◆ Page excerpt
Summary by class value:
	 Class0 :  [(3.0, 1.4142135623730951), (20.5, 0.7071067811865476), (3.5, 4.949747468305833)]
	 Class1 :  [(2.0, 1.4142135623730951), (21.0, 1.4142135623730951), (7.0, 4.242640687119285)]

Step 4: Gaussian Probability Density Function

We will now calculate the probability or likelihood of a data point to belong to a certain class.

One way we can do this is to assume that data is drawn from a distribution, such as a bell curve or Gaussian distribution.

Q6. Fill out the function which calculates the likelihood of data point using Gaussian density function.

In [16]:
def calculateProbability(x, mean, stdev):
    '''
    Use the Gaussian Probability Density Function
    to estimate the probablity of a point belonging
    to a certain class.
    '''
    exp_in = ((x-mean)/float(stdev))
    expon =  (-0.5) * (exp_in**2)
    return np.exp(expon) / float(np.sqrt(2 * np.pi) * stdev)
In [17]:
# This cell should run properly

x1 = 70.5
mean1 = 73
stdev1 = 10

probability = calculateProbability(x1, mean1, stdev1)
print(('Probability of belonging to this class: {0}').format(probability))
Probability of belonging to this class: 0.03866681168028493

Step 5: Class Probabilities

Q7. Fill out the function which calculates the probability that a data point belongs to either class. We can calculate the probabilities of an attribute belonging to a class using the above function, and we can combine the probabilities by multiplying them(Naive). Thus, this function returns a dictionary which shows the probability that the data summary belongs to a particular class.

P(class=0|X1,X2) = P(X1|class=0) * P(X2|class=0) * P(class=0)
In [18]:
def calculateClassProbabilities(summaries, inputVector):
    '''
    Map each class label to the probablity of the point
    belonging to that particular class. Use the Naive 
    Bayes assumption of conditional independence.

◆ Pixel coordinate grounding data
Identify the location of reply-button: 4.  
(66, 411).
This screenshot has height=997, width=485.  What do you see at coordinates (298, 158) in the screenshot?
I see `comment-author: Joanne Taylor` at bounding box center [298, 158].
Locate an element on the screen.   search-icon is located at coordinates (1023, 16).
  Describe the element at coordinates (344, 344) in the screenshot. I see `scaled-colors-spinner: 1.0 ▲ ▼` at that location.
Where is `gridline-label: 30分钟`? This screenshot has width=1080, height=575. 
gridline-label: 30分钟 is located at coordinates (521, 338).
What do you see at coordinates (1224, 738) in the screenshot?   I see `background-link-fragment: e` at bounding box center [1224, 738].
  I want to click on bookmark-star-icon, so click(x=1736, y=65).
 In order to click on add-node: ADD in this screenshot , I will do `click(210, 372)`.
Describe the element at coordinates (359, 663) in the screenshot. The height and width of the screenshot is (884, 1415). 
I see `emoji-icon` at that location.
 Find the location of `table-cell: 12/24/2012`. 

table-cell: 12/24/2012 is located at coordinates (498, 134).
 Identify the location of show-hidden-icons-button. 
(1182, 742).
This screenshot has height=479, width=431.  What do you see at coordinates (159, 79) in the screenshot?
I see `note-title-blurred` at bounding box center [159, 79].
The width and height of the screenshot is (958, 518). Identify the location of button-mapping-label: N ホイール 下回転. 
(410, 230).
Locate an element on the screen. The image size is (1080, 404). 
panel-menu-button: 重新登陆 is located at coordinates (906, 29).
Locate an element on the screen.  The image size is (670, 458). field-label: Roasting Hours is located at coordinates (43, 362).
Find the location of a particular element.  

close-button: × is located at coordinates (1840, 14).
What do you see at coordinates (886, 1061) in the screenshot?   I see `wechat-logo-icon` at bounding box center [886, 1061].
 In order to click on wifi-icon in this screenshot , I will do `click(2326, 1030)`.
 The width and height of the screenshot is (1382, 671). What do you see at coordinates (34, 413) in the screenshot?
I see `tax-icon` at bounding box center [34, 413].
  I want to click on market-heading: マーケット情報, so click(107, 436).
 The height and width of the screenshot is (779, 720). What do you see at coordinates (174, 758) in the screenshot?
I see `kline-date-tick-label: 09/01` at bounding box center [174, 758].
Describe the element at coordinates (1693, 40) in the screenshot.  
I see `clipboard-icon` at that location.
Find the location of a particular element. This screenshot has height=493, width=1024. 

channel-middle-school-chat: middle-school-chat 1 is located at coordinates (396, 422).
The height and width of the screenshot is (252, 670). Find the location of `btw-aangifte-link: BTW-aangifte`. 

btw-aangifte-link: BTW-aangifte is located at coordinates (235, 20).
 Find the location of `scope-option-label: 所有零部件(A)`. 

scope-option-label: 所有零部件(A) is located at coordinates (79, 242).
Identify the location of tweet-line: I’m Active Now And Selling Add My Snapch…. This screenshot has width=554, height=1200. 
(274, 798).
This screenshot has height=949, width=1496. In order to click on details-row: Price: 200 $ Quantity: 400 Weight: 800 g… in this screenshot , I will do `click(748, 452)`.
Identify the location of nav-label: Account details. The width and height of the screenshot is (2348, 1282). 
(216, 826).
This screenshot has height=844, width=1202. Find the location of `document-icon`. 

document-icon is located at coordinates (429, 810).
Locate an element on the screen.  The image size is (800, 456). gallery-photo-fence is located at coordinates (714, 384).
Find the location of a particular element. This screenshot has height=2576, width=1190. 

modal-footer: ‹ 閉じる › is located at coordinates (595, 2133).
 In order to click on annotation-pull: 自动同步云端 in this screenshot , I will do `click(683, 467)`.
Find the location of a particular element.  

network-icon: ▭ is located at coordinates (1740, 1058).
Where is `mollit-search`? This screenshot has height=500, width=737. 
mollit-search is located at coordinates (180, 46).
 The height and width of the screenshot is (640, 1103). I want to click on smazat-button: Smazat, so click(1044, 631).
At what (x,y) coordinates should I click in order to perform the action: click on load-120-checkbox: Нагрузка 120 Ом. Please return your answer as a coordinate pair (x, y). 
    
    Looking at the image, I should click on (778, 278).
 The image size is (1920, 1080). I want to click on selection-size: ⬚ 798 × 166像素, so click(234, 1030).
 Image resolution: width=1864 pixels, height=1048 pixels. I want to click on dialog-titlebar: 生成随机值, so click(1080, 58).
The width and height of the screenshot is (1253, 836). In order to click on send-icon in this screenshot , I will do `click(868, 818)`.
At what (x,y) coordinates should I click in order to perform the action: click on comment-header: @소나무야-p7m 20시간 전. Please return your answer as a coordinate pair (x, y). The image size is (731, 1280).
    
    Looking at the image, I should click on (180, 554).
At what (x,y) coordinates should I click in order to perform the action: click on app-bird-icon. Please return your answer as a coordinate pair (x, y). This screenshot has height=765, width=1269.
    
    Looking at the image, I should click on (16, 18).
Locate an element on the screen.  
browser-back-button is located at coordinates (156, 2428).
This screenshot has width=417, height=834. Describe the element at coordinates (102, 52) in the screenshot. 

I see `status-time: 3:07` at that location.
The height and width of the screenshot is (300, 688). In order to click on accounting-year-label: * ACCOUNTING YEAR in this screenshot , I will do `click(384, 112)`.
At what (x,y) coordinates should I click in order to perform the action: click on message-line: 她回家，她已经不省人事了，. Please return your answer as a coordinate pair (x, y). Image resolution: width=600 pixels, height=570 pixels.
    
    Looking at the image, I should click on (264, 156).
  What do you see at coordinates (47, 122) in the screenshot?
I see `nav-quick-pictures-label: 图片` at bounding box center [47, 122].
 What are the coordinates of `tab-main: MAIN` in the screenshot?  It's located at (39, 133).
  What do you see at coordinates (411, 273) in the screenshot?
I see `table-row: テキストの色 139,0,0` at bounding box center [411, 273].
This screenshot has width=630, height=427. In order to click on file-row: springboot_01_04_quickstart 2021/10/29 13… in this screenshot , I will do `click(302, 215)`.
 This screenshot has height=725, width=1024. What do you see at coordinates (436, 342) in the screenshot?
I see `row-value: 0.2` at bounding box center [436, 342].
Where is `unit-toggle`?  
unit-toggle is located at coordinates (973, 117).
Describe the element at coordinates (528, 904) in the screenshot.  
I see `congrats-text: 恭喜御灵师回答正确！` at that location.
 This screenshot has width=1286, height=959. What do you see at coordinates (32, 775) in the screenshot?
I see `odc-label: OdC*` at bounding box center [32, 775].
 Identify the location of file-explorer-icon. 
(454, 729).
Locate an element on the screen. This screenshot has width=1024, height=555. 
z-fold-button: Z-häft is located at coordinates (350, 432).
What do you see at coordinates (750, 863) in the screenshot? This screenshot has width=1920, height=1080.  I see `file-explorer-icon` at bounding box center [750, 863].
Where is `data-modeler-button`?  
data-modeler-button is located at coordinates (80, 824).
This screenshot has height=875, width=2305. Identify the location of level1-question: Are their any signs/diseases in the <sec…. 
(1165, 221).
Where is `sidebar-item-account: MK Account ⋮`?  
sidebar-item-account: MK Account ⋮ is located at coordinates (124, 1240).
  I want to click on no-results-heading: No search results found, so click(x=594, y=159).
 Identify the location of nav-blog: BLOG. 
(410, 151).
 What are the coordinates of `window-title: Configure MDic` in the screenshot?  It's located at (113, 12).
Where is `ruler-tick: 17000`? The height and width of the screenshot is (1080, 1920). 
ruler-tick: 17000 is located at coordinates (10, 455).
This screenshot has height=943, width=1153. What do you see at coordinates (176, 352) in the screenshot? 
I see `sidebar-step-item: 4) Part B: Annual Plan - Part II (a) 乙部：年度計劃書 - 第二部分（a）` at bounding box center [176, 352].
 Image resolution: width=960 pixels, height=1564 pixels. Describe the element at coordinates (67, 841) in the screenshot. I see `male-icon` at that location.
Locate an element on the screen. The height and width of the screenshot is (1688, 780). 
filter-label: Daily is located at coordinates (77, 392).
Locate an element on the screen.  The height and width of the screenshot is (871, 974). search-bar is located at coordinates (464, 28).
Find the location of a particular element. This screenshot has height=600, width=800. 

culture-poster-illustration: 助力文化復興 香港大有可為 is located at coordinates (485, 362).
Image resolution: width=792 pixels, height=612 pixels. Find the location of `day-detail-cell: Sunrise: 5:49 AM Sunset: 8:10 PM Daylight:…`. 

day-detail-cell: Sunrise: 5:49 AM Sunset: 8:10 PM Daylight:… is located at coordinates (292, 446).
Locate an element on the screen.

◆ To do
1. From the Naive Bayes notebook excerpt, copy out the passage that begins at the words "P(class=0|X1,X2) = P(X1|class=0)" and stops after the words "of conditional independence.".
2. Write what comes next in the Naive Bayes notebook excerpt, picking up right after its last line.

◆ Expected results
1.
P(class=0|X1,X2) = P(X1|class=0) * P(X2|class=0) * P(class=0)
In [18]:
def calculateClassProbabilities(summaries, inputVector):
    '''
    Map each class label to the probablity of the point
    belonging to that particular class. Use the Naive 
    Bayes assumption of conditional independence.

2.
    Also use the `calculateProbability` function defined 
    above.
    '''
    
    probabilities = {}
    
    # Iterate over classes
    for classValue, classSummaries in summaries.items():
        
        # Initalize P(class|attribute_vec) to 1.
        probabilities[classValue] = 1
        
        # Iterate over columns and update P(class|attribute_vec).
        for i in range(len(classSummaries)):
            
            # Obtain mean, standard-deviation for the [class,attribute] combination
            mean, stdev = classSummaries[i]
            
            # Multiply P(class|attribute_vec) by P(attribute|class)
            probabilities[classValue] *= calculateProbability(inputVector[i], mean, stdev)
   
    
    return probabilities
In [19]:
# This cell should run properly

# Single Attribute, Two classes
summaries = {0: [(1, 0.5)], 1: [(20, 5.0)]}

# One attribute, and one label to predict.
inputVector = [1.1, '?']
probabilities = calculateClassProbabilities(summaries, inputVector)

print(probabilities)
print(('\nProbabilities for each class: '))
print("\t Class0 : ", probabilities[0])
print("\t Class1 : ", probabilities[1])
{0: 0.7820853879509118, 1: 6.298736258150437e-05}

Probabilities for each class: 
	 Class0 :  0.7820853879509118
	 Class1 :  6.298736258150437e-05

Q8a. Fill out the function which makes the prediction which class a datapoint belongs to. Hint

In [20]:
import operator

def predict(summaries, inputVector):
    '''
    Return class with maximum probablity.
    Class label should be the same with which it is 
    referred to in `summaries`.
    
    Hint : Use the `calculateClassProbabilities`
    function.
    '''
    
    probabilities = calculateClassProbabilities(summaries, inputVector)
    max_class = max(probabilities, key=probabilities.get)
#     print(probabilities)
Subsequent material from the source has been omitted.